• [Written task]: Reproduce the entries word for word from the beginning through the line that contains "(x=592, y=288)". Leave out the pictures.

Entries for finding text and elements
• • •

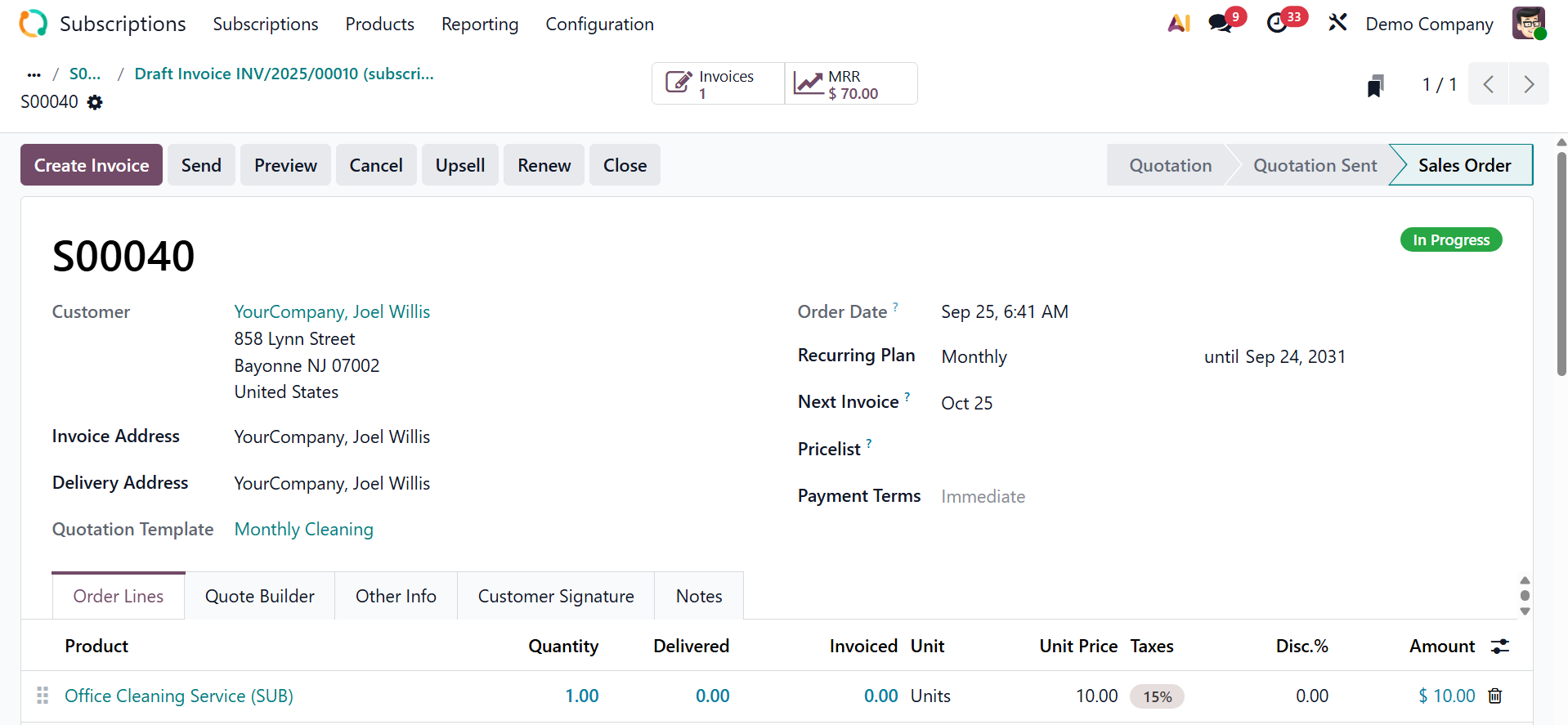Open column settings adjust icon
This screenshot has width=1568, height=725.
coord(1500,647)
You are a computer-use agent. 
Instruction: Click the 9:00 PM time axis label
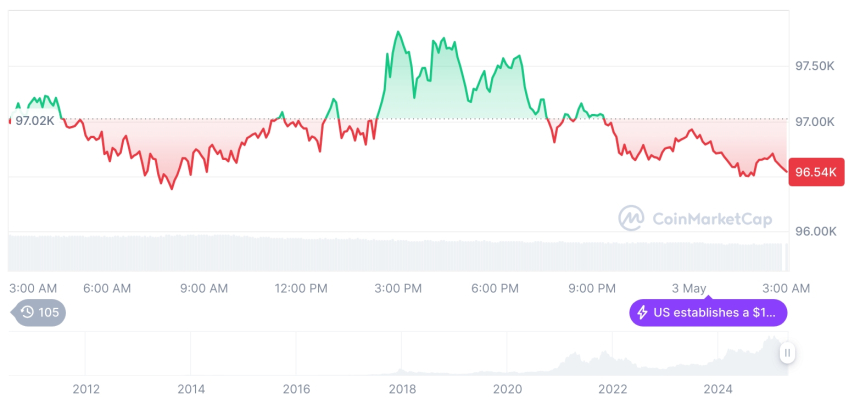(x=592, y=288)
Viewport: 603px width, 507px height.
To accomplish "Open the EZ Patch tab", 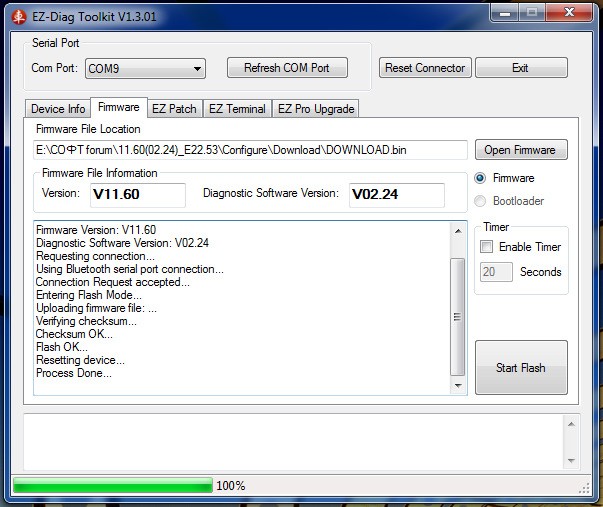I will point(174,109).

• • •

• [Written reply]:
Open column settings adjust icon
This screenshot has width=1568, height=725.
coord(1500,647)
You are a computer-use agent. 
Instruction: Click the 9:00 PM time axis label
(x=592, y=288)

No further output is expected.